Aqui, ressalta-se a instituição ministerial precisamente por suas novas atribuições objetivadas normativamente a partir do texto constitucional de 1988(6). Os propósitos reais e, também, os ideais são subjetivados na proporção de suas projeções emancipatórias segundo os aspectos culturais, sociais e políticos que digam o jurídico, alargando, pois, o alcance participativo das instituições públicas e sociais mais uma vez, particularmente, as jurídico-sociais, e, dentre elas especificamente o Ministério Público. Pois, o enfrentamento dos problemas que se fundam crucialmente no âmbito social e, por assim dizer, também, no jurídico possivelmente pode ser desenvolvido a partir de alianças estratégicas e composições humanitárias que ofereçam contribuições para a formulação de uma nova e melhor condição humana. A constância e a consistência de propósitos humanitários, por certo, ensejaram a própria evolução das instituições públicas e, também, sociais. Contudo, observe-se que uma completa disparidade pode ser projetada a partir da elevação do cunho social e humano que, no fundo, podem esconder as verdadeiras intenções e razões dos países hegemônicos(7). Isto quer dizer que a persecução dos propósitos humanitários não pode servir como uma mera instrumentalidade racional que a todo custo imponha os ideais de prosperidade mundial através da internacionalização de valores que, no mais das vezes, apenas têm servido de argumentos de elevado cunho social e humano para dissimular interesses nem sempre confessáveis. A intervenção operada pelo Ministério Público, na realidade sócio-jurídica seja (re)significando-a, seja (re)construindo-a , deve ser orientada pelas diversas doutrinas humanitárias então oriundas e permeadas pela diretriz internacional dos Direitos Humanos, pois, somente assim será possível uma vinculação fundada num sentimento de responsabilidade, agora, mais do que nunca, renovado pelo respeito pelo outro(8).
• • • • • • •
▶ _ENUNCIADO_:
Responda com base no trecho:
(a) A partir de qual texto normativo as novas atribuições da instituição ministerial foram objetivadas?
(b) O que a elevação do cunho social e humano pode esconder, segundo o trecho?
(c) Por qual diretriz internacional são permeadas as doutrinas humanitárias que devem orientar a intervenção do Ministério Público?

▶ _DADOS ARMAZENADOS_:
• • • • • • •
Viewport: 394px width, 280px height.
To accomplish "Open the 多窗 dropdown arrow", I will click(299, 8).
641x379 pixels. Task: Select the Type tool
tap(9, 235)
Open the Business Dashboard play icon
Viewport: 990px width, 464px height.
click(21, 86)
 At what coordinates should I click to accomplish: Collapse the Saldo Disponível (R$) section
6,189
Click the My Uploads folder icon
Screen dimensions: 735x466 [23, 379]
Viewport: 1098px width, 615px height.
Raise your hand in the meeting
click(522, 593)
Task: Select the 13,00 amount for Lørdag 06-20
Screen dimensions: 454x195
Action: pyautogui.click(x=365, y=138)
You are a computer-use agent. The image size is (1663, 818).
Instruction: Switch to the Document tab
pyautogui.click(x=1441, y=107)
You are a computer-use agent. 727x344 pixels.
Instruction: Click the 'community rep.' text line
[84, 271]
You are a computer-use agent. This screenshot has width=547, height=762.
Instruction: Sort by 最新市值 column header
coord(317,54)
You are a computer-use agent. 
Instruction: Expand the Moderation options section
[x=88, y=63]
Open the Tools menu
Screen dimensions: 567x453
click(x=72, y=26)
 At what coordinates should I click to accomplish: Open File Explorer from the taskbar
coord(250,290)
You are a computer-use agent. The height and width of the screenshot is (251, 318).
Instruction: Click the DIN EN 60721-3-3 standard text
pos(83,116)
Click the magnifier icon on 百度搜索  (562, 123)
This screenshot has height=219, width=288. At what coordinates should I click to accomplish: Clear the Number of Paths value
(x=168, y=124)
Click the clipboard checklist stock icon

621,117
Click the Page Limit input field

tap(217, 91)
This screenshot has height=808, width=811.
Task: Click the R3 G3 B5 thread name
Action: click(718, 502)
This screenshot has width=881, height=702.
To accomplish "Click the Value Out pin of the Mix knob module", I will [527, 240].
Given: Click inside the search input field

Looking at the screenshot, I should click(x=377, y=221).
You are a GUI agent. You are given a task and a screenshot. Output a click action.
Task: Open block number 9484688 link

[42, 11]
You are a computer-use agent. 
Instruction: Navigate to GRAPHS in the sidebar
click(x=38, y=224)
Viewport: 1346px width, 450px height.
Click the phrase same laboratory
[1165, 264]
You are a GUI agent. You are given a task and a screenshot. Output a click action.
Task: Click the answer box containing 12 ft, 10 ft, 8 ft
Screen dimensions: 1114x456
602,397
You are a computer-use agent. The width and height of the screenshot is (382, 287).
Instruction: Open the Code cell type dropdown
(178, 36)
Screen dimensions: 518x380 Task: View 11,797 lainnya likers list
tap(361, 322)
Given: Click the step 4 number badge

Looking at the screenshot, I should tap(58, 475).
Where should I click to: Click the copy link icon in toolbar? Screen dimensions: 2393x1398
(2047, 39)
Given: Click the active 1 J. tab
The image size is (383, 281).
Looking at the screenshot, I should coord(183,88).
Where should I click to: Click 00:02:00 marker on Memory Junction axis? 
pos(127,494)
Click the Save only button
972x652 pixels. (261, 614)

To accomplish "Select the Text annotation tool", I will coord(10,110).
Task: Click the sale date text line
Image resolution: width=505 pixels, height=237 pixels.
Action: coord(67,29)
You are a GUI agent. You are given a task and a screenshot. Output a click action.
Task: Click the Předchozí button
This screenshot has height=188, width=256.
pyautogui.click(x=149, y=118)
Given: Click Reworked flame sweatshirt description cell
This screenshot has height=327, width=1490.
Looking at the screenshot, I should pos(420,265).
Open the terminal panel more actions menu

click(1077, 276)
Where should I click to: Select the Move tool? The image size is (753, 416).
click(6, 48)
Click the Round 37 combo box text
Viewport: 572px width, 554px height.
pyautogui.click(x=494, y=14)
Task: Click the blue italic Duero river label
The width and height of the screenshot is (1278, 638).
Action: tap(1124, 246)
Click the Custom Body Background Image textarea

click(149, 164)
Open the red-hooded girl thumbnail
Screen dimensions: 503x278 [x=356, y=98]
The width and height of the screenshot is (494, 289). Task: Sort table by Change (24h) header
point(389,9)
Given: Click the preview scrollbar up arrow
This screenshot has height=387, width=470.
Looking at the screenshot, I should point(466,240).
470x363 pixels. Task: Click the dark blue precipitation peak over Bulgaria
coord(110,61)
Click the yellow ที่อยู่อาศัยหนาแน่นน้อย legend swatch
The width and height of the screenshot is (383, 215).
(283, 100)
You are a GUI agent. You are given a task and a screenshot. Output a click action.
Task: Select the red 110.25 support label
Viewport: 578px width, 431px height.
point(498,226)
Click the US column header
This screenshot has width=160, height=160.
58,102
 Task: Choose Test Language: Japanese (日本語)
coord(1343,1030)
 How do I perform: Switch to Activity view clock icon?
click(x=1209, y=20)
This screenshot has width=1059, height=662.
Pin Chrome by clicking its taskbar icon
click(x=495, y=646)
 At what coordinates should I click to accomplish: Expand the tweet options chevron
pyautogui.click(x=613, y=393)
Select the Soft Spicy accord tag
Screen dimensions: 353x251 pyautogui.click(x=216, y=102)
• • • • • • •
▶ _RESOLUÇÃO COMPLETA_:
(a) O texto constitucional de 1988.
(b) As verdadeiras intenções e razões dos países hegemônicos.
(c) A diretriz internacional dos Direitos Humanos.